* _Task prompt_:
Please edit the records from the start through the line with "Action: [x=518, y=69]" by replacing "crossed-out" with "struck-through" and leaving everything else unchanged. Return only those lines.

---*---

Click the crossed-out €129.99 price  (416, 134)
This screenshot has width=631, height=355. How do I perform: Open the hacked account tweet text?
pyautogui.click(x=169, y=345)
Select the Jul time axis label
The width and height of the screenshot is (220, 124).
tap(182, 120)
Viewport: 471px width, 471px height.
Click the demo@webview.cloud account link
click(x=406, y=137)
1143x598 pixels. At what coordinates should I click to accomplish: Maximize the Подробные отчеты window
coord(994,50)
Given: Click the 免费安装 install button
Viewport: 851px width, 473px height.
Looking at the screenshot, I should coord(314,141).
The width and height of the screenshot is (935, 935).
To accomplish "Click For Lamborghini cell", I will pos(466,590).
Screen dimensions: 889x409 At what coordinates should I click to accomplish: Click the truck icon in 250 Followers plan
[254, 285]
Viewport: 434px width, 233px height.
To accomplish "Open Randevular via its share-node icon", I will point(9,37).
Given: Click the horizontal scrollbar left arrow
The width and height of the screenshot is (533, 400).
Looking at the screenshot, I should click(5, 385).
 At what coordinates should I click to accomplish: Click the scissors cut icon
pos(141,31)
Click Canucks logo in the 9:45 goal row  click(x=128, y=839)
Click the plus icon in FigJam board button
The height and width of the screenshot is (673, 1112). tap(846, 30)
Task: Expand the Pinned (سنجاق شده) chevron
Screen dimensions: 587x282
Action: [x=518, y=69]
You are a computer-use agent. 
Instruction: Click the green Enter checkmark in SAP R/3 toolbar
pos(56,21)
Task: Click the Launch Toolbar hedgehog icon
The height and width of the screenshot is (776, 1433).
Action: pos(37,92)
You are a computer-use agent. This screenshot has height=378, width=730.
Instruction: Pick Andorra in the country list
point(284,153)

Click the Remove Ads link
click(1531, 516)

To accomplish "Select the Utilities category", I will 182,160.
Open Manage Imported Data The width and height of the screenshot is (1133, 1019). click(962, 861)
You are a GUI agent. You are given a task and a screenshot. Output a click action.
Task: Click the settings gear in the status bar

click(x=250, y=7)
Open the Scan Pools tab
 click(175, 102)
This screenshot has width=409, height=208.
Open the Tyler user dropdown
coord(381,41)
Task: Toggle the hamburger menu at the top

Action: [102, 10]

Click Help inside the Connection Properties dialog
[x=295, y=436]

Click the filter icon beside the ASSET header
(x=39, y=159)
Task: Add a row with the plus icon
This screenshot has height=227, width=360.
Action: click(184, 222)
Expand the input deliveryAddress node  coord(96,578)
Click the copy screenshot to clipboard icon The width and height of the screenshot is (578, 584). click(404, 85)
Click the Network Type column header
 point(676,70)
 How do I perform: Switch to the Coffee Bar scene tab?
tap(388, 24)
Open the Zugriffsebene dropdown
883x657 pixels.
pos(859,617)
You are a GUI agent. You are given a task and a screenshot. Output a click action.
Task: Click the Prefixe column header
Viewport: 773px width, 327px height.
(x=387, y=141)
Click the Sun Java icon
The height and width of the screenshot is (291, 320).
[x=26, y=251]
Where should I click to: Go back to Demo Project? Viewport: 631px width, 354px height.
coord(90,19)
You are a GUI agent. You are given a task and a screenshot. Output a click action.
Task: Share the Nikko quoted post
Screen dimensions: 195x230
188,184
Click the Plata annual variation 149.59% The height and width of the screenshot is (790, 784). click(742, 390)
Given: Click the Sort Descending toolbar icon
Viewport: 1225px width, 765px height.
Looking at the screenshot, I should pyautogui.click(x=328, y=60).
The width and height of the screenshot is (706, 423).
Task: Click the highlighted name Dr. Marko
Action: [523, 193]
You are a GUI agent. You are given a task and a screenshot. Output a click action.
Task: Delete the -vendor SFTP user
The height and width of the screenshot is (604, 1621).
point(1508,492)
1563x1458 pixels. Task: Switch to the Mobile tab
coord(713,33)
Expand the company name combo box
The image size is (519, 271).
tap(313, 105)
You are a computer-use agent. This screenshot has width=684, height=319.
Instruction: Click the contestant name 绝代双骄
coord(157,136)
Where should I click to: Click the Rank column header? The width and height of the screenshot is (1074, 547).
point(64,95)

---*---

* _Solved exercise_:
Click the struck-through €129.99 price  (416, 134)
This screenshot has width=631, height=355. How do I perform: Open the hacked account tweet text?
pyautogui.click(x=169, y=345)
Select the Jul time axis label
The width and height of the screenshot is (220, 124).
tap(182, 120)
Viewport: 471px width, 471px height.
Click the demo@webview.cloud account link
click(x=406, y=137)
1143x598 pixels. At what coordinates should I click to accomplish: Maximize the Подробные отчеты window
coord(994,50)
Given: Click the 免费安装 install button
Viewport: 851px width, 473px height.
Looking at the screenshot, I should coord(314,141).
The width and height of the screenshot is (935, 935).
To accomplish "Click For Lamborghini cell", I will pos(466,590).
Screen dimensions: 889x409 At what coordinates should I click to accomplish: Click the truck icon in 250 Followers plan
[254, 285]
Viewport: 434px width, 233px height.
To accomplish "Open Randevular via its share-node icon", I will point(9,37).
Given: Click the horizontal scrollbar left arrow
The width and height of the screenshot is (533, 400).
Looking at the screenshot, I should click(5, 385).
 At what coordinates should I click to accomplish: Click the scissors cut icon
pos(141,31)
Click Canucks logo in the 9:45 goal row  click(x=128, y=839)
Click the plus icon in FigJam board button
The height and width of the screenshot is (673, 1112). tap(846, 30)
Task: Expand the Pinned (سنجاق شده) chevron
Screen dimensions: 587x282
Action: [x=518, y=69]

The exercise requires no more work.